Copy each of the following records line for line, without changing anything.

(MATERIAL FOR THIS TASK)
»»
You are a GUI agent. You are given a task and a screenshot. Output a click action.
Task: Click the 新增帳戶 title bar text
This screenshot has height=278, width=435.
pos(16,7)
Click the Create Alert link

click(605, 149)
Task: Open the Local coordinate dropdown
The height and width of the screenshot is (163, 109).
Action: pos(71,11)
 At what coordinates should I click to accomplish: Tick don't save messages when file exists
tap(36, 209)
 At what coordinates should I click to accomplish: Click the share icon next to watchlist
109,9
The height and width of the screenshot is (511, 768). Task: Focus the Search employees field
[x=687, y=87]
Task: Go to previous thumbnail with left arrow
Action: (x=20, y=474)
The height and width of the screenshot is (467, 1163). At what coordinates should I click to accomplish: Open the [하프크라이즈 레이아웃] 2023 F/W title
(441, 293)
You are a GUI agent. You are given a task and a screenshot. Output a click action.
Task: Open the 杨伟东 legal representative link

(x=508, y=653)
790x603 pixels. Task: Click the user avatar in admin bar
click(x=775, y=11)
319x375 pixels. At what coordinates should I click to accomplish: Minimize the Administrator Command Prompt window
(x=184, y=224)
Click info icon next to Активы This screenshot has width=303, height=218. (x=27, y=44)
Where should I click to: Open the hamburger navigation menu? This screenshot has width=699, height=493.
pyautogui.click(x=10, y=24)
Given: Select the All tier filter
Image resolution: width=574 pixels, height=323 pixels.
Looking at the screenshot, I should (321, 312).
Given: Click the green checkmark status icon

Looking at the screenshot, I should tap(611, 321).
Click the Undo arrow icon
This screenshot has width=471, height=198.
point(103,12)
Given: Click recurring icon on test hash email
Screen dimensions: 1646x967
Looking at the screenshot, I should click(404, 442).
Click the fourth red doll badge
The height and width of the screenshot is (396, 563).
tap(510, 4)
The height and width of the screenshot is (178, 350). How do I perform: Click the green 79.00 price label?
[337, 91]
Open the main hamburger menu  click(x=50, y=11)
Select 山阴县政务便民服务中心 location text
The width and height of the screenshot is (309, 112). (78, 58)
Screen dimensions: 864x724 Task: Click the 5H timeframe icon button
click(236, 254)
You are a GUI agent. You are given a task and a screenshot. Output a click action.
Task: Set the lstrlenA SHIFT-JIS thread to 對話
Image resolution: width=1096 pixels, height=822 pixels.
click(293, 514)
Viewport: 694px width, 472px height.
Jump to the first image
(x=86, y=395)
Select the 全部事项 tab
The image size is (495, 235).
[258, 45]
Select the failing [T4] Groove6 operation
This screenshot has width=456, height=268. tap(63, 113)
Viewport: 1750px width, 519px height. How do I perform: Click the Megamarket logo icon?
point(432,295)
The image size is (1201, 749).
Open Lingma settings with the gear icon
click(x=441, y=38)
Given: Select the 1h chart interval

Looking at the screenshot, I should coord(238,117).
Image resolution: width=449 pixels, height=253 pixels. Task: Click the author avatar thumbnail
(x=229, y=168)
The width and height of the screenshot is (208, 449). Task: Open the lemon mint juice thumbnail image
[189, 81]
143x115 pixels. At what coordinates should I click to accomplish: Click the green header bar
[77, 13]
««
(RESULT FOR THIS EXERCISE)
You are a GUI agent. You are given a task and a screenshot. Output a click action.
Task: Click the 新增帳戶 title bar text
This screenshot has height=278, width=435.
pos(16,7)
Click the Create Alert link

click(605, 149)
Task: Open the Local coordinate dropdown
The height and width of the screenshot is (163, 109).
Action: pos(71,11)
 At what coordinates should I click to accomplish: Tick don't save messages when file exists
tap(36, 209)
 At what coordinates should I click to accomplish: Click the share icon next to watchlist
109,9
The height and width of the screenshot is (511, 768). Task: Focus the Search employees field
[x=687, y=87]
Task: Go to previous thumbnail with left arrow
Action: (x=20, y=474)
The height and width of the screenshot is (467, 1163). At what coordinates should I click to accomplish: Open the [하프크라이즈 레이아웃] 2023 F/W title
(441, 293)
You are a GUI agent. You are given a task and a screenshot. Output a click action.
Task: Open the 杨伟东 legal representative link

(x=508, y=653)
790x603 pixels. Task: Click the user avatar in admin bar
click(x=775, y=11)
319x375 pixels. At what coordinates should I click to accomplish: Minimize the Administrator Command Prompt window
(x=184, y=224)
Click info icon next to Активы This screenshot has width=303, height=218. (x=27, y=44)
Where should I click to: Open the hamburger navigation menu? This screenshot has width=699, height=493.
pyautogui.click(x=10, y=24)
Given: Select the All tier filter
Image resolution: width=574 pixels, height=323 pixels.
Looking at the screenshot, I should (321, 312).
Given: Click the green checkmark status icon

Looking at the screenshot, I should tap(611, 321).
Click the Undo arrow icon
This screenshot has width=471, height=198.
point(103,12)
Given: Click recurring icon on test hash email
Screen dimensions: 1646x967
Looking at the screenshot, I should click(404, 442).
Click the fourth red doll badge
The height and width of the screenshot is (396, 563).
tap(510, 4)
The height and width of the screenshot is (178, 350). How do I perform: Click the green 79.00 price label?
[337, 91]
Open the main hamburger menu  click(x=50, y=11)
Select 山阴县政务便民服务中心 location text
The width and height of the screenshot is (309, 112). (78, 58)
Screen dimensions: 864x724 Task: Click the 5H timeframe icon button
click(236, 254)
You are a GUI agent. You are given a task and a screenshot. Output a click action.
Task: Set the lstrlenA SHIFT-JIS thread to 對話
Image resolution: width=1096 pixels, height=822 pixels.
click(293, 514)
Viewport: 694px width, 472px height.
Jump to the first image
(x=86, y=395)
Select the 全部事项 tab
The image size is (495, 235).
[258, 45]
Select the failing [T4] Groove6 operation
This screenshot has width=456, height=268. tap(63, 113)
Viewport: 1750px width, 519px height. How do I perform: Click the Megamarket logo icon?
point(432,295)
The image size is (1201, 749).
Open Lingma settings with the gear icon
click(x=441, y=38)
Given: Select the 1h chart interval

Looking at the screenshot, I should coord(238,117).
Image resolution: width=449 pixels, height=253 pixels. Task: Click the author avatar thumbnail
(x=229, y=168)
The width and height of the screenshot is (208, 449). Task: Open the lemon mint juice thumbnail image
[189, 81]
143x115 pixels. At what coordinates should I click to accomplish: Click the green header bar
[77, 13]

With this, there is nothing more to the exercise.